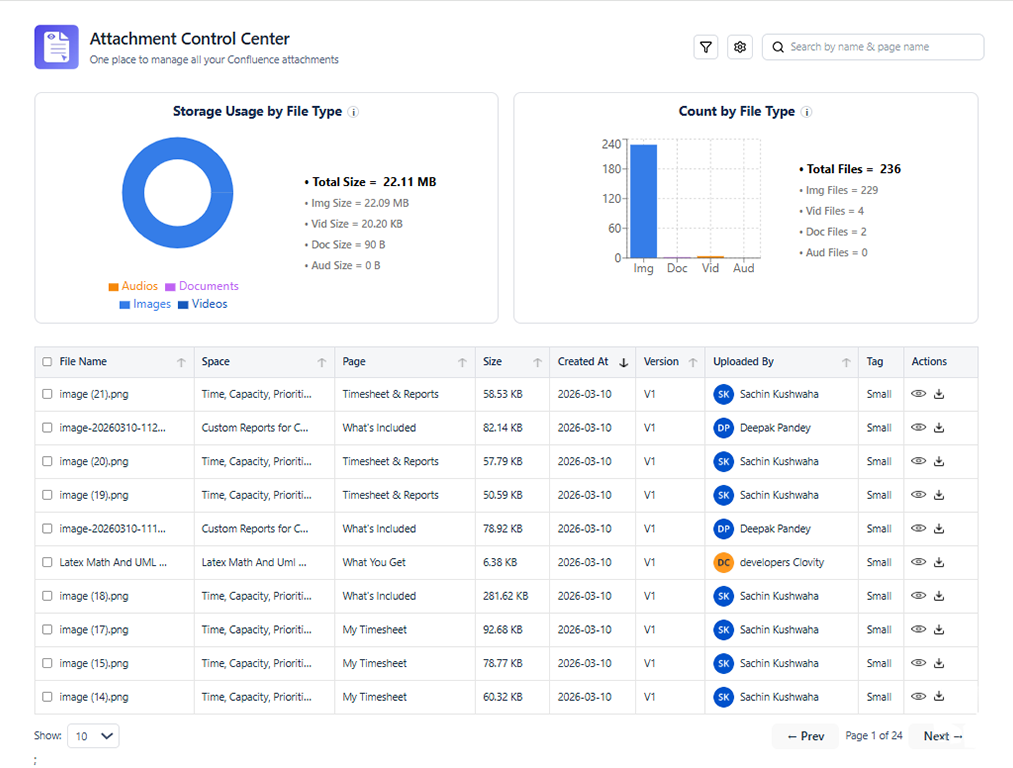Viewport: 1013px width, 768px height.
Task: Tick checkbox for image (20).png
Action: [47, 462]
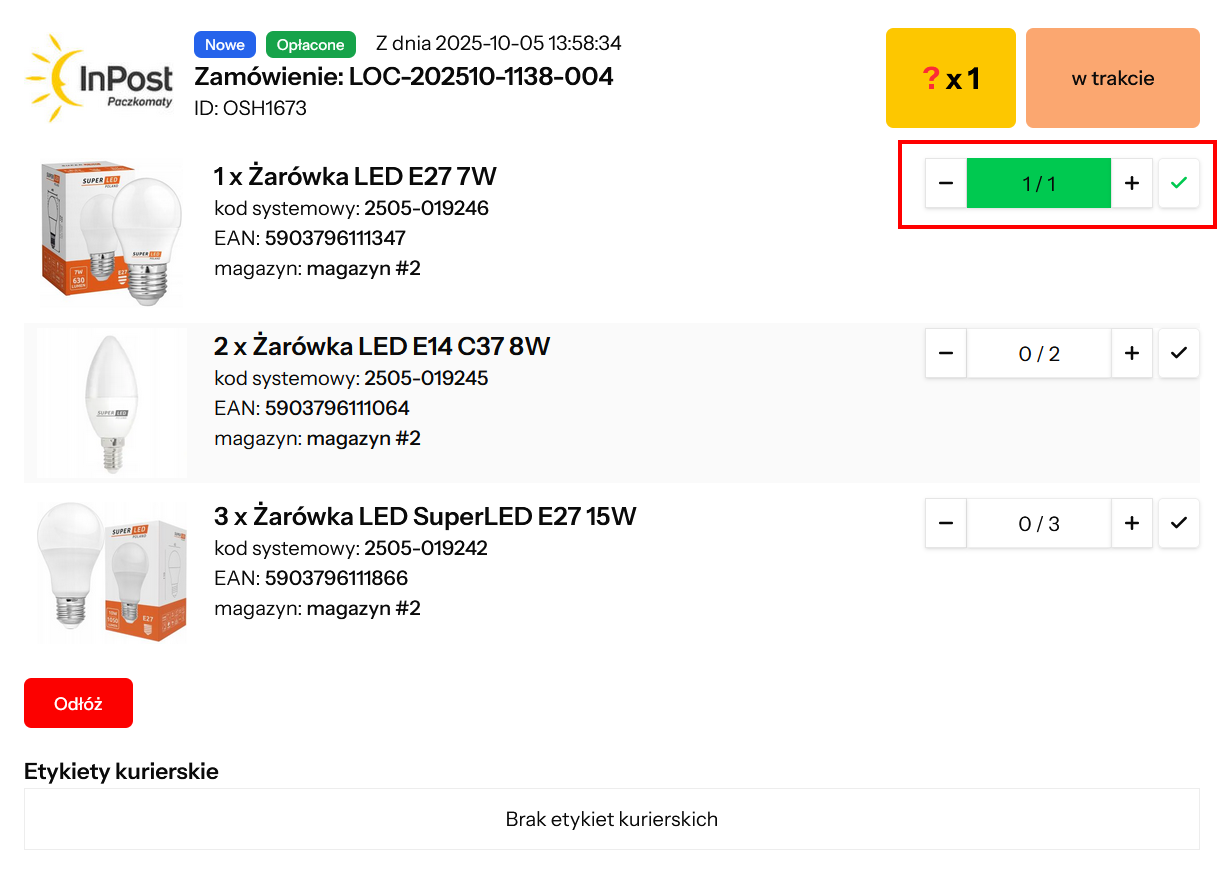Click the orange 'w trakcie' status button
Image resolution: width=1231 pixels, height=875 pixels.
tap(1112, 78)
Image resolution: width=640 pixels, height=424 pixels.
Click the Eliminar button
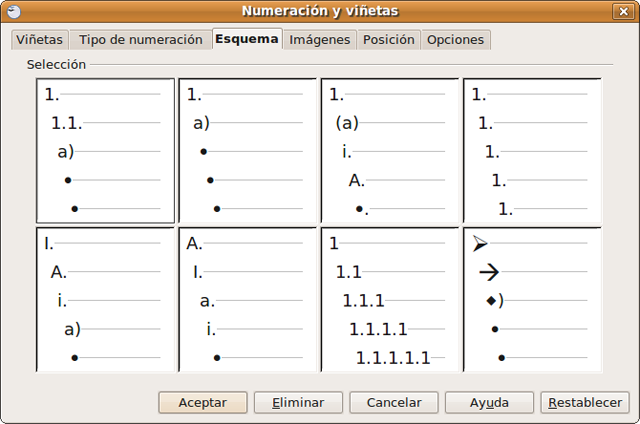click(297, 402)
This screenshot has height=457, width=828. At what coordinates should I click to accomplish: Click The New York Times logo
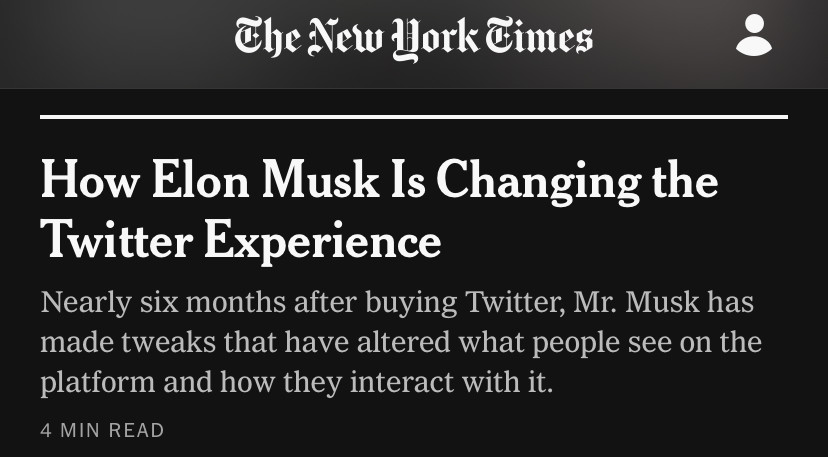pyautogui.click(x=413, y=38)
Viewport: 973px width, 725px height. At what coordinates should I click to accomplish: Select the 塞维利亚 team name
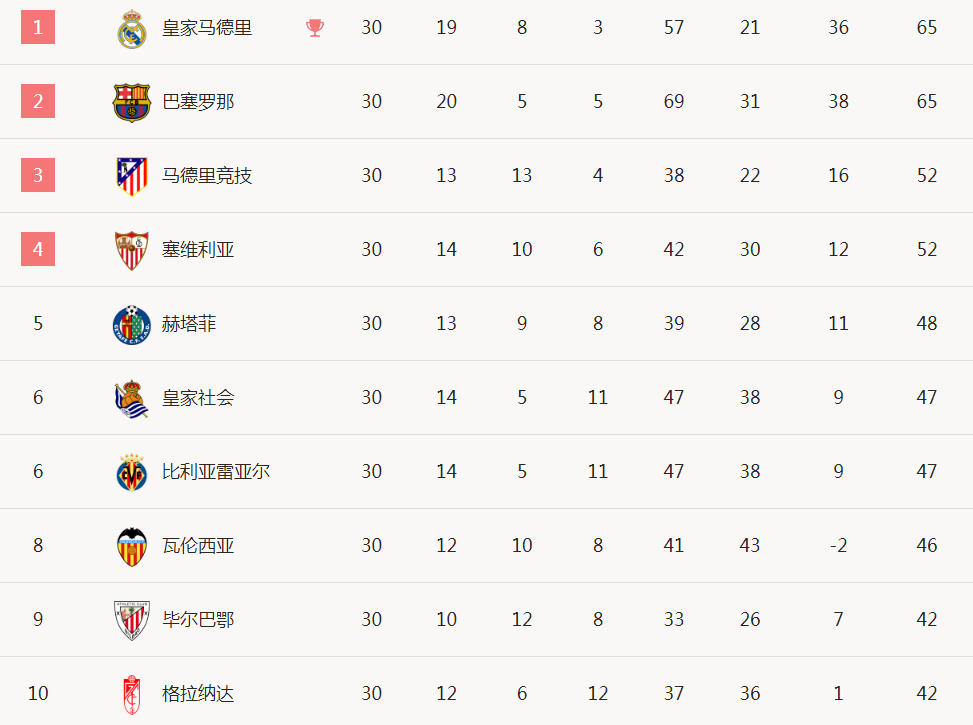tap(198, 250)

--*--

• _Exercise requirements_:
Repeat exactly the lines from the one containing "Image resolution: width=640" to the last line of the records above, including both, and leave out any pictures.

• _Solution for this problem_:
Image resolution: width=640 pixels, height=424 pixels.
Click the Eliminar button
click(297, 402)
This screenshot has height=457, width=828. At what coordinates should I click to accomplish: Click The New York Times logo
pyautogui.click(x=413, y=38)
Viewport: 973px width, 725px height. At what coordinates should I click to accomplish: Select the 塞维利亚 team name
tap(198, 250)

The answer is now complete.